INSTRUCTIONS TO FOLLOW
Pick up the passage comparing the microbiomes of UPPP and OPSCC samples, and continue it from its final sentence.

PASSAGE
Bacteroidetes, Firmicutes, and Proteobacteria dominated the microbiome in our sample set, with less frequent presence of Actinobacteria and Fusobacteria members. Moving to lower taxonomic levels, the most abundant genera observed were Streptococcus, Prevotella and Veillonella. We found statistically significant associations with the alpha-diversity estimators. The raw number of operational taxonomic units (OTUs) was significantly higher in the UPPP group (p=0.02). In fact, a threshold of 80 OTUs was enough to perfectly distinguish UPPP from OPSCC samples. At the phylum level, we did not detect a significant difference in taxa using the Mann-Whitney test, but at lower levels statistically significant differences were detected. At the family level, the taxon Fusobacteriales Leptotrichiaceae is dramatically enriched in the UPPP samples (p=0.02), and is present in very high numbers in all UPPP samples. A threshold of 10 sequences assigned to Fusobacteriales Leptotrichiaceae also perfectly distinguished UPPP from OPSCC samples. At the genera level we found that the genus Tannerella was exclusively observed in UPPP samples (p=0.03). Examining the alpha-diversity estimators, we saw that UPPP communities are significantly enriched in the observed species category (p<0.001).
Comparing HPV status within the OPSCC samples, we found no differences between HPV+/− groups in the alpha-diversity estimators or phylum level abundances. However at the class level, we observed a statistical significant enrichment of the taxon Bacteroidetes Flavobacteria in the UPPP samples relative to OPSCC HPV+ samples (p=0.03). The depletion of Bacteroidetes Flavobacteria is characteristic of the OPSCC HPV+ samples in general. At the genus level, we observed that low-level presence of Aerococcaceae Abiotrophia completely distinguishes the UPPP samples from OPSCC HPV+ (p=0.02).

Stored dataset items:
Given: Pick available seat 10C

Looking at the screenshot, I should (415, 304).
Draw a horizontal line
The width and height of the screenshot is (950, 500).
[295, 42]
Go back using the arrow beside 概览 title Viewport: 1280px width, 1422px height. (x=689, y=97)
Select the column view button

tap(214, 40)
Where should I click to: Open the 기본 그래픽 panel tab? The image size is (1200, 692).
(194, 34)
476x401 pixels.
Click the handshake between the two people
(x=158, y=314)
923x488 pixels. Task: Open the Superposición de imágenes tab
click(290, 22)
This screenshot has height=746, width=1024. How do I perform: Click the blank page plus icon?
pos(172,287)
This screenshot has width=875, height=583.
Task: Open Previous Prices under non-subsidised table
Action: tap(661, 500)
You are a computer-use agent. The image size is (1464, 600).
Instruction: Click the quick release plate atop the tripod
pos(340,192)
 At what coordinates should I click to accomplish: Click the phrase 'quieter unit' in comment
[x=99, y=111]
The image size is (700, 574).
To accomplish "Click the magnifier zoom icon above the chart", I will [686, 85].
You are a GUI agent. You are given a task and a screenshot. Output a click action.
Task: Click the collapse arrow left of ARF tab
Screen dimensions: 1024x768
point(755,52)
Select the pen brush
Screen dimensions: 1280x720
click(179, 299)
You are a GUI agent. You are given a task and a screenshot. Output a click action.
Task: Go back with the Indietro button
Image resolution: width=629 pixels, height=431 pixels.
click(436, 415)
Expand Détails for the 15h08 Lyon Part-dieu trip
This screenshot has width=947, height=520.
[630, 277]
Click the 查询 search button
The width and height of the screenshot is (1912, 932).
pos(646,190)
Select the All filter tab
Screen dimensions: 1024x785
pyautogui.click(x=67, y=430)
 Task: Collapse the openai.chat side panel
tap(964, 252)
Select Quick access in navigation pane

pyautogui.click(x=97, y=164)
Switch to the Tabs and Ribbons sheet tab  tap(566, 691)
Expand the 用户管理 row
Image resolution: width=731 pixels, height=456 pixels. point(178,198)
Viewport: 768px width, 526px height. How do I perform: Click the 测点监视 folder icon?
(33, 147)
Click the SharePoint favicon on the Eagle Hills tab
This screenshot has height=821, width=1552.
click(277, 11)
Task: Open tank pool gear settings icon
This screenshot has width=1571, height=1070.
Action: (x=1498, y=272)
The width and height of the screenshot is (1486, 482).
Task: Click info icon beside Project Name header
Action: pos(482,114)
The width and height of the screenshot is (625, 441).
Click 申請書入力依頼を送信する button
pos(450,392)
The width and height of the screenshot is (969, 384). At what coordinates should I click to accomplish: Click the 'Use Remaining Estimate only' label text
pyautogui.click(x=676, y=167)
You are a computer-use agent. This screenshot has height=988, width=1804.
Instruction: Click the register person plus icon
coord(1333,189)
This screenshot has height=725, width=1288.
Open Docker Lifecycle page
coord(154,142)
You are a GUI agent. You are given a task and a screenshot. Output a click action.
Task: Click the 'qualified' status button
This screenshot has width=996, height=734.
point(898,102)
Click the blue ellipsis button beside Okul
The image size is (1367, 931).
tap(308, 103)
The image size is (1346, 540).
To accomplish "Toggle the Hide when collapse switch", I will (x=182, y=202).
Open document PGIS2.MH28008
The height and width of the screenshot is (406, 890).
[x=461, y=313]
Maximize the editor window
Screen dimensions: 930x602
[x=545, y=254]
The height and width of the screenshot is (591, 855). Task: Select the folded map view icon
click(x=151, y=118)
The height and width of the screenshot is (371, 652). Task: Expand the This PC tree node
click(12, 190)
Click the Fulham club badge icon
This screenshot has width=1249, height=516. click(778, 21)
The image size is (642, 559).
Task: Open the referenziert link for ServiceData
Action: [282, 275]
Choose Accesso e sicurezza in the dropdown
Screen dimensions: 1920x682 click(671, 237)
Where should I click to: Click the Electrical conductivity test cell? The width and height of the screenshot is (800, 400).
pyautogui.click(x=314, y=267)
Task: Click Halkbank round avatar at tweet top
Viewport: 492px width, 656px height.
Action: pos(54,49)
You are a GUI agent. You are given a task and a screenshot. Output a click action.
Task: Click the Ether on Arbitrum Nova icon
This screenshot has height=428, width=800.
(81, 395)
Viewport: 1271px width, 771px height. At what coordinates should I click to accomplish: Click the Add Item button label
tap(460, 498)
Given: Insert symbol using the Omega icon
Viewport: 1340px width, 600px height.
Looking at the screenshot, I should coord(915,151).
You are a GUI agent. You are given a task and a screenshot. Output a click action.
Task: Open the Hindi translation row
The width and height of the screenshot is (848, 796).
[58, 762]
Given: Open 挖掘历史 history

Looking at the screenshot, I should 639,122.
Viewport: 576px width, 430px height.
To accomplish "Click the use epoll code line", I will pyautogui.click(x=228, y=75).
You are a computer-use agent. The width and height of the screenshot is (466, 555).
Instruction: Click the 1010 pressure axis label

RESULT
Our results suggest that the microbial diversity and taxonomic composition of the oral microbiota may be useful diagnostic and early detection biomonitors for HNSCC. Specifically, the loss of depletion of Bacteroidetes Flavobacteria in OPSCC HPV+ samples can be used as an easily quantifiable biomonitor of HPV+ in saliva. Furthermore, Aerococcaceae Abiotrophia distinguishes normal UPPP patients from OPSCC HPV+ in saliva. In addition, a threshold of 80 OTUs was enough to perfectly distinguish UPPP from OPSCC samples. A threshold of 10 sequences assigned to Fusobacteriales Leptotrichiaceae also perfectly distinguished UPPP from OPSCC samples. The genus Tannerella was exclusively observed in UPPP samples. Examining the alpha-diversity estimators, we saw that UPPP communities are significantly enriched in the observed species category. The combined use of these six biomonitors may be used as a robust diagnostic test for HNSCC in saliva. In sum, these results may provide the critical foundation for the identification of bacterial indicators of carcinogenesis in HNSCC and, in turn, suggest strategies for more effective diagnosis and treatment.
The purpose of this example is to describe a series of preliminary results associated with the microbial diversity and taxonomic composition of human oral microbiota associated with oral cancer (OC) and/or infection of human papilloma virus (HPV). PCR amplification of the 16S rRNA V3-V5 gene region was performed for each sample using the 357F/926R primer set. Amplified fragments were sequenced in multiplex on two runs of the Roche/454 GS Junior platform.
Reads output by the sequencer were demultiplexed using 5′ barcodes, trimmed of forward and reverse primer sequences, filtered for length and quality, and corrected for homopolymer errors. The resulting high-quality dataset was then screened for chimeric sequences and contaminant chloroplast DNA.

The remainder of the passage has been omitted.